## [WHAT TO PRODUCE]
Pictures must not appear; the answer is exactly the lines from the one that holds "You are a computer-use" through the end of the material.

## [EXTRACTED RECORDS]
******************************
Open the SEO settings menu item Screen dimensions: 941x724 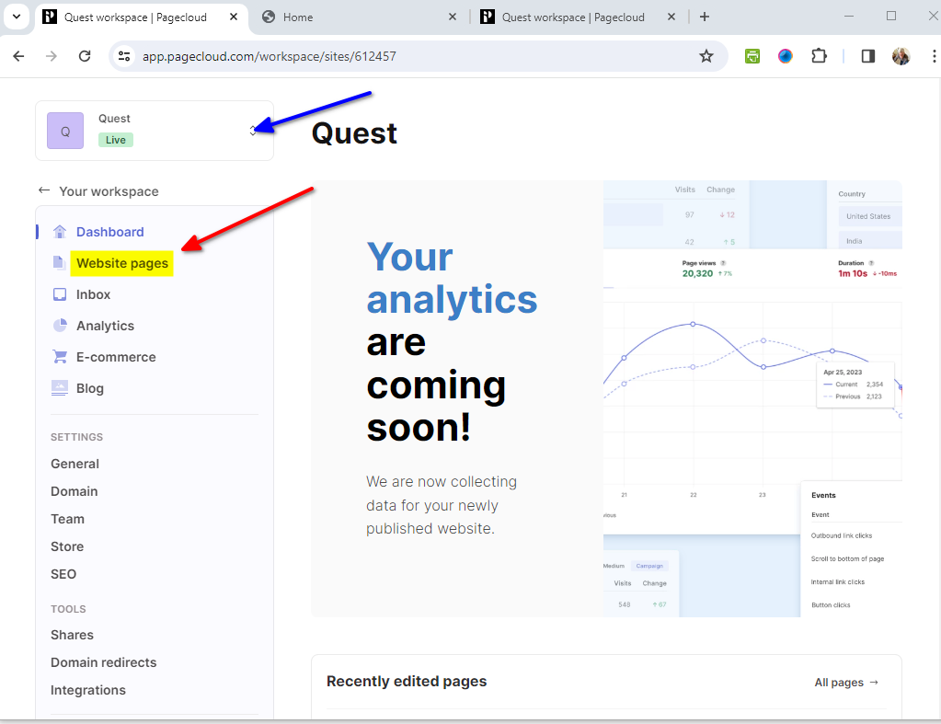[63, 574]
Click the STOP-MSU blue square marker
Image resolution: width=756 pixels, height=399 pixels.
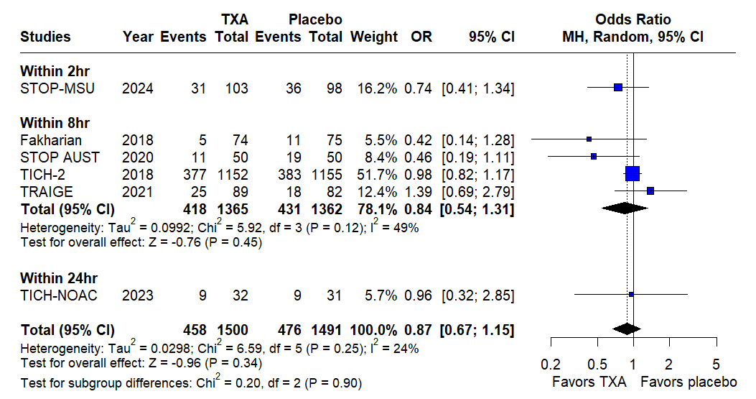[x=618, y=88]
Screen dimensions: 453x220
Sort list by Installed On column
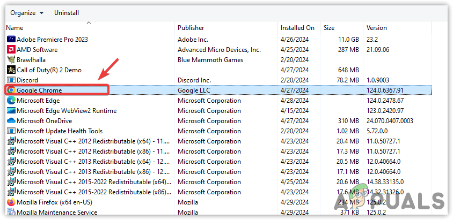coord(297,27)
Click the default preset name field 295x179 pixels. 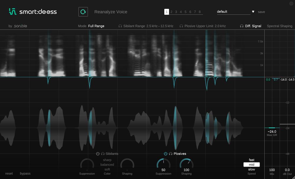(x=233, y=12)
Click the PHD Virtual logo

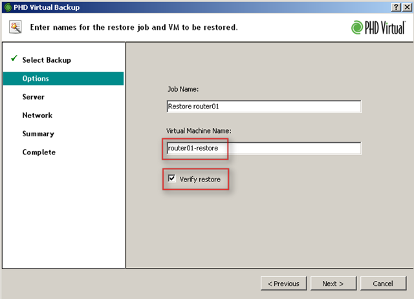tap(378, 27)
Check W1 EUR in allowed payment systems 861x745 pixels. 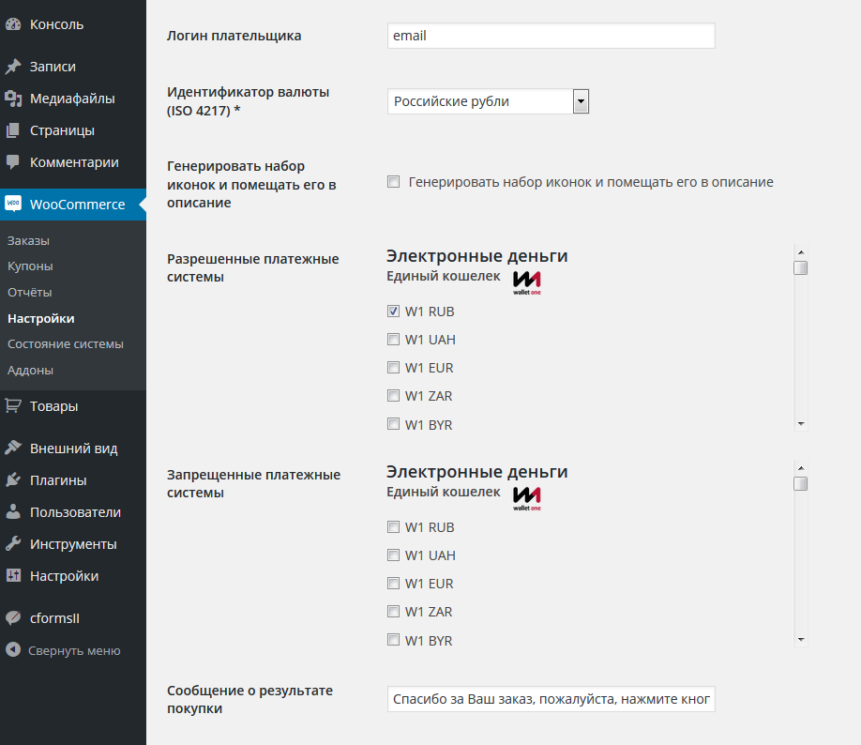(x=393, y=367)
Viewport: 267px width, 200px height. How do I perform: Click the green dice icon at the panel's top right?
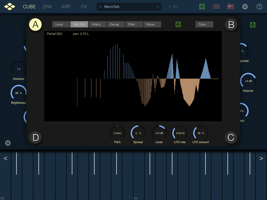[253, 24]
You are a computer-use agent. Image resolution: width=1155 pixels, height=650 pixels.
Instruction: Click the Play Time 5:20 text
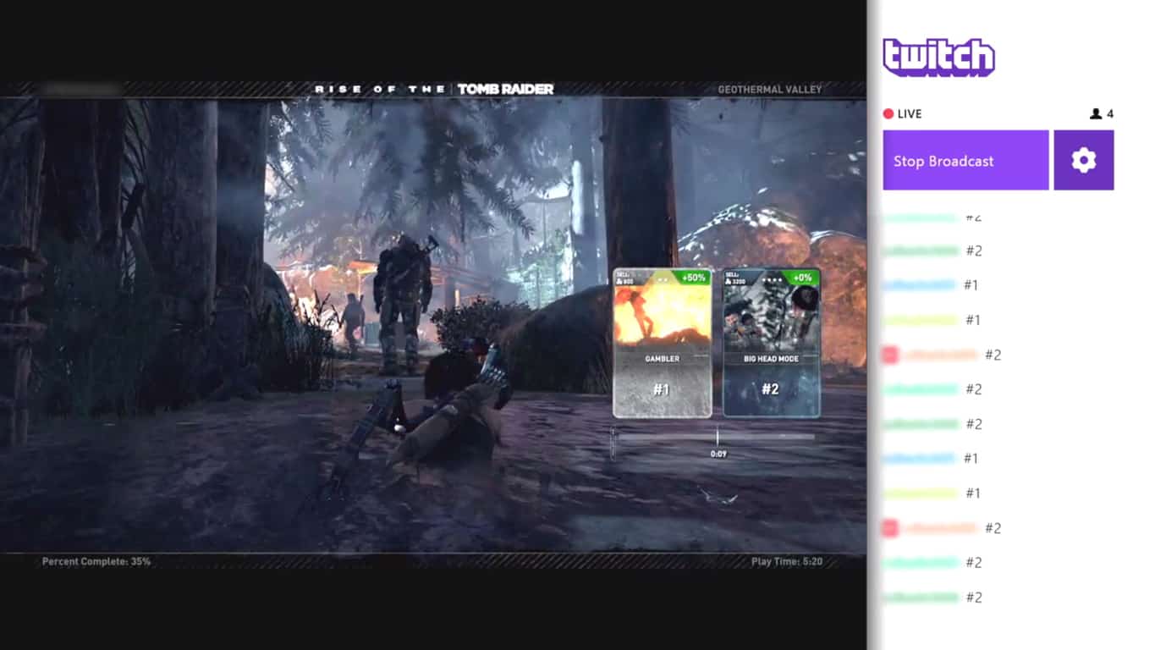coord(786,561)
******************************
## [SOLUTION TO THE PROBLEM]
You are a computer-use agent. Image resolution: width=1155 pixels, height=650 pixels.
Instruction: Click the Play Time 5:20 text
coord(786,561)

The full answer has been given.